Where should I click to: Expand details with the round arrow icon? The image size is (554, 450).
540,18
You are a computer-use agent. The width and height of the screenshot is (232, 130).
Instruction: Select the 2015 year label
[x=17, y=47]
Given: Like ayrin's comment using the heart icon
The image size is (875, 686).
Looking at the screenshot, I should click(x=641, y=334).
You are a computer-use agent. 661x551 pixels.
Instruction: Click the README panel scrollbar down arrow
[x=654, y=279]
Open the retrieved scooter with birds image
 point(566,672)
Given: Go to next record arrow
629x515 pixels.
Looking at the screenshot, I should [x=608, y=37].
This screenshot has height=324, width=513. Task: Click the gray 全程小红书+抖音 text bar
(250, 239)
* * *
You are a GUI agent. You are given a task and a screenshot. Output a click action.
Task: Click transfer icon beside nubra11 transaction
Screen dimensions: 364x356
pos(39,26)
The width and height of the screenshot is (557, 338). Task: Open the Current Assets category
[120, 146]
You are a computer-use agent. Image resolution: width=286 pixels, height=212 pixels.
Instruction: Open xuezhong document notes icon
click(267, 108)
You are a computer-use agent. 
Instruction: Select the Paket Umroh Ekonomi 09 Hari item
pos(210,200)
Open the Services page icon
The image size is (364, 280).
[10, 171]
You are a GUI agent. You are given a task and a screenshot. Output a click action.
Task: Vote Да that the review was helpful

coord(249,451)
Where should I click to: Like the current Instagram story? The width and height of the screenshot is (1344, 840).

Your goal
Can you recast the records, from the line with "The width and height of the screenshot is (557, 338)." through the line with "coord(249,451)", as a JSON list of strings with one string per line and no blank lines?

Answer below
[
  "The width and height of the screenshot is (557, 338). Task: Open the Current Assets category",
  "[120, 146]",
  "You are a computer-use agent. Image resolution: width=286 pixels, height=212 pixels.",
  "Instruction: Open xuezhong document notes icon",
  "click(267, 108)",
  "You are a computer-use agent. ",
  "Instruction: Select the Paket Umroh Ekonomi 09 Hari item",
  "pos(210,200)",
  "Open the Services page icon",
  "The image size is (364, 280).",
  "[10, 171]",
  "You are a GUI agent. You are given a task and a screenshot. Output a click action.",
  "Task: Vote Да that the review was helpful",
  "coord(249,451)"
]